A expressão cobre realidades diferentes, e a confusão começa aí. Há a família que contrata diretamente um cuidador para a sua casa. Há a empresa de home care que organiza e fornece a equipe. E há o atendimento domiciliar de saúde, com profissionais de enfermagem e médicos, que é outra coisa ainda. Cada arranjo tem implicações jurídicas distintas, e tratar todos como iguais é o primeiro erro.

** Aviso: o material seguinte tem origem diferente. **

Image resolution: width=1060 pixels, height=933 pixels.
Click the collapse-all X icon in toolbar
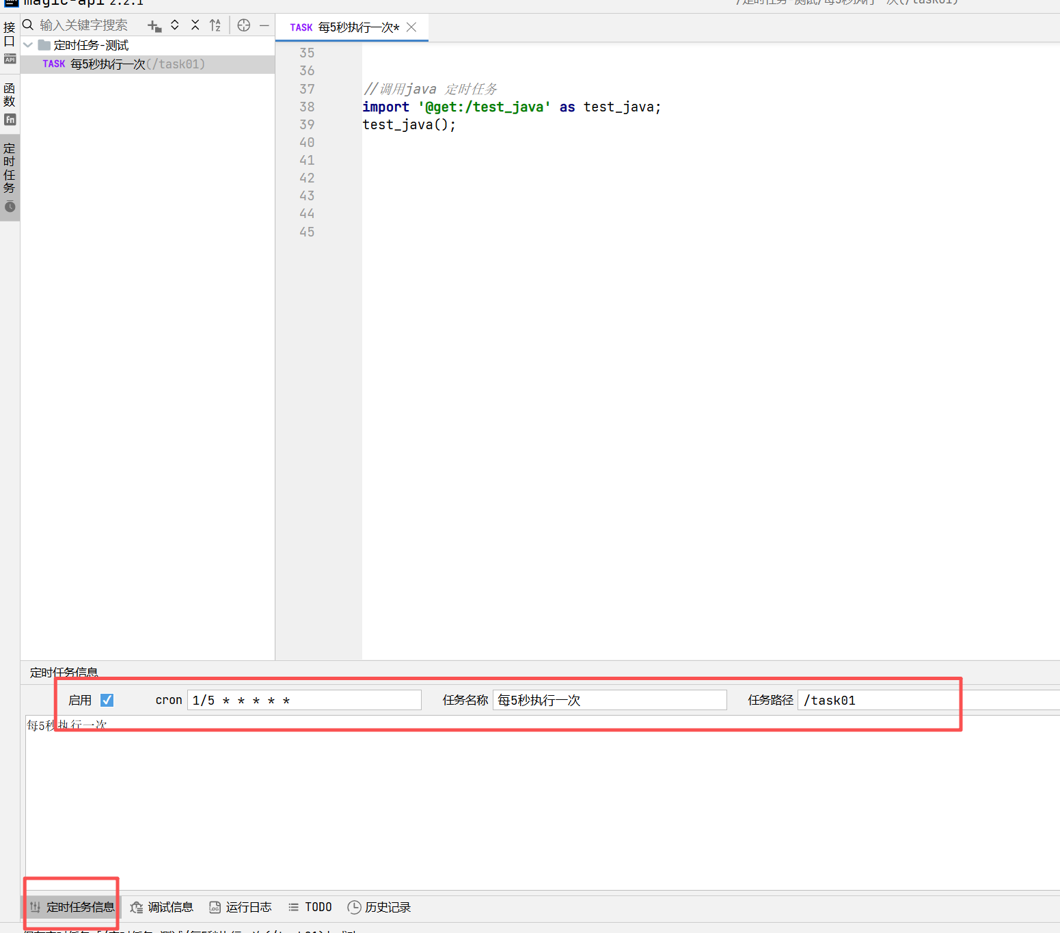195,25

| Arranjo | Quem assume o quê |
|---|---|
| Família contrata o cuidador direto | A família costuma figurar como empregadora, com os deveres trabalhistas que isso implica. |
| Empresa de home care fornece a equipe | A empresa organiza o serviço e responde pela relação com seus profissionais e pela qualidade do cuidado. |
| Atendimento domiciliar de saúde | Envolve profissionais de saúde e responsabilidade técnica própria, além da relação contratual. |
Este é o ponto que mais gera processo. Quando uma família contrata um cuidador que trabalha de forma habitual, pessoal, subordinada e mediante pagamento, estão presentes os elementos que a lei usa para reconhecer vínculo de emprego, com todas as verbas que dele decorrem. Chamar o cuidador de autônomo ou de prestador de serviço no papel não apaga a realidade de como o trabalho acontece.
Na Justiça do Trabalho vale o princípio de que a realidade prevalece sobre o papel. Se o cuidador cumpre escala fixa, recebe ordens, não pode se fazer substituir por conta própria e atua com pessoalidade, o vínculo tende a ser reconhecido ainda que exista um contrato de autônomo assinado. Quem monta a relação como PJ ou autônomo só para fugir dos encargos costuma pagar mais caro depois, com multas e verbas acumuladas.
Quem organiza o cuidado responde por ele. A empresa de home care que seleciona, treina e escala o profissional assume responsabilidade pela qualidade do serviço e pela escolha de quem manda para dentro da casa de uma pessoa idosa vulnerável. Se um cuidador despreparado causa dano, a discussão sobre a responsabilidade de quem o indicou e coordenou vem logo atrás.
Vale marcar a diferença. A ILPI abriga a pessoa idosa em uma instituição, com toda a moldura sanitária e de cuidado que isso exige. O home care leva o cuidado até a casa da pessoa, sem deslocá-la. São modelos que respondem à mesma necessidade por caminhos opostos, e por isso obedecem a lógicas regulatórias diferentes. Quem atua nos dois precisa não misturar as obrigações de cada um.
O home care parece informal, e essa informalidade é exatamente o que vira problema. Definir o arranjo trabalhista certo, redigir contratos que correspondem à realidade do trabalho e organizar a responsabilidade de cada parte é o que protege a família, a empresa e o profissional. Fazer isso antes custa uma fração do que custa uma reclamatória trabalhista ou uma ação por dano à pessoa idosa. Em cuidado domiciliar, a prevenção jurídica é parte da operação, não um luxo.
Cuidar da pessoa idosa em casa é uma escolha cada vez mais comum, e merece ser feita com a mesma seriedade jurídica de qualquer operação de cuidado. Os contratos certos, o vínculo bem definido e a responsabilidade clara de cada parte são o que permite que o home care seja o que promete: um cuidado próximo, digno e seguro, para quem recebe e para quem oferece.